Instruksi Tertulis 1:
Sebutkan semua nama surat kabar yang muncul dalam teks tentang artikel transformasi birokrasi.
Instruksi Tertulis 2:
Menurut teks tentang artikel transformasi birokrasi, penghargaan apa yang dimenangkan artikel itu?
Instruksi Tertulis 3:
Salin bagian teks tentang artikel transformasi birokrasi yang diawali kata-kata "Saya yang waktu" dan diakhiri "Nasional Tahun 1994.".

Teks yang Diberikan:
● ● ●
Tidak cuma sekali saya menuliskan ide-ide pak Desi
dalam artikel singkat. Suatu ketika, beliau menyodorkan kepada saat paper-paper
beliau saat menempuh Master di Birmingham University. Tentu saja semua
berbahasa Inggris, sementara bahasa Inggris saya saat itu begitu menyedihkan. Dengan
kemampuan seadanya, saya mencoba menangkap salah satu core message dari
tumpukan paper tadi, kemudian saya tulis dalam artikel berjudul “Tuntutan
Transformasi Birokrasi Kita”. Coba renungkan sekejap saja. Ketika grand
design reformasi birokrasi baru berhasil dirumuskan tahun 2010, kami berdua
sudah menggagas konsep transformasi birokrasi 16 tahun sebelumnya! Mengingat ide
ini sangat sophisticated pada waktu itu, wajar jika beliau ingin artikel
ini tampil di media cetak nasional. Sayangnya, Suara Pembaruan dan Republika
yang kami bidik waktu itu tidak memuatnya. Mungkin mereka lebih melihat kepada
siapa penulisnya dari pada apa yang ditulisnya. Celakanya lagi, Pikiran
Rakyat-pun menolak memuatnya, sehingga beliau “pasrah” mau diapakan artikel
tadi.
Saya yang waktu itu sudah menulis secara reguler di
Koran Bandung Pos, minta ijin pak Desi untuk mengirimkan ke Bandung Pos. Dan
ajaib!! Artikel ini bukan hanya dimuat, namun juga memenangkan penghargaan sebagai
Juara Pertama Lomba Jurnalistik dalam rangka Hari Pers Nasional Tahun 1994.
● ● ●
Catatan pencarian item

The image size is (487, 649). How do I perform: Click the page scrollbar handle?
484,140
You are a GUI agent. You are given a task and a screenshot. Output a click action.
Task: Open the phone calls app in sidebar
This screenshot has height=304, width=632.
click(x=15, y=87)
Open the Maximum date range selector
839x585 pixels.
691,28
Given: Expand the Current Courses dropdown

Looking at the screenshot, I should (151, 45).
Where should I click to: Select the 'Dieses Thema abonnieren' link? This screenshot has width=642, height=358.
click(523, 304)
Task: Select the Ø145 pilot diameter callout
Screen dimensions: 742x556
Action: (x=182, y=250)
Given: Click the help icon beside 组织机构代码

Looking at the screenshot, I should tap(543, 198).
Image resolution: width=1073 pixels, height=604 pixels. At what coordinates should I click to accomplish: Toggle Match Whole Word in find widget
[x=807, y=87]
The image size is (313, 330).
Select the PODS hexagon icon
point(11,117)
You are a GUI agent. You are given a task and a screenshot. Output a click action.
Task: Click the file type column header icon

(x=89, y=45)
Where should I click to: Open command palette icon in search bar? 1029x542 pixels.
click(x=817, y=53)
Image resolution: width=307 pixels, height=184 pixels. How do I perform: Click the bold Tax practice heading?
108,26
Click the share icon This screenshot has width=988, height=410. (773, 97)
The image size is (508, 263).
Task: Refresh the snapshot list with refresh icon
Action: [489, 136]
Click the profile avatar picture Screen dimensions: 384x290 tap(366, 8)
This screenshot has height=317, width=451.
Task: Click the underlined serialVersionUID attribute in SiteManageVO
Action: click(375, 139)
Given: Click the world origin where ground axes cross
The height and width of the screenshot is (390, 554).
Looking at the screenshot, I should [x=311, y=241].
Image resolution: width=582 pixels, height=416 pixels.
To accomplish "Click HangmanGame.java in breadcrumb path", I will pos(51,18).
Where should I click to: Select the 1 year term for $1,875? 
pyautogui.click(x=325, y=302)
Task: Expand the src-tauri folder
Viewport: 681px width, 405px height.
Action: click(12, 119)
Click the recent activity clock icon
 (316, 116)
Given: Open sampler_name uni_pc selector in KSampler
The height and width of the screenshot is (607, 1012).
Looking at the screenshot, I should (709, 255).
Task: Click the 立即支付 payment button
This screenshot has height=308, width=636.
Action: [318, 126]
● ● ●
Hasil Latihan 1:
Suara Pembaruan, Republika, Pikiran Rakyat, Bandung Pos

Hasil Latihan 2:
Juara Pertama Lomba Jurnalistik dalam rangka Hari Pers Nasional Tahun 1994.

Hasil Latihan 3:
Saya yang waktu itu sudah menulis secara reguler di
Koran Bandung Pos, minta ijin pak Desi untuk mengirimkan ke Bandung Pos. Dan
ajaib!! Artikel ini bukan hanya dimuat, namun juga memenangkan penghargaan sebagai
Juara Pertama Lomba Jurnalistik dalam rangka Hari Pers Nasional Tahun 1994.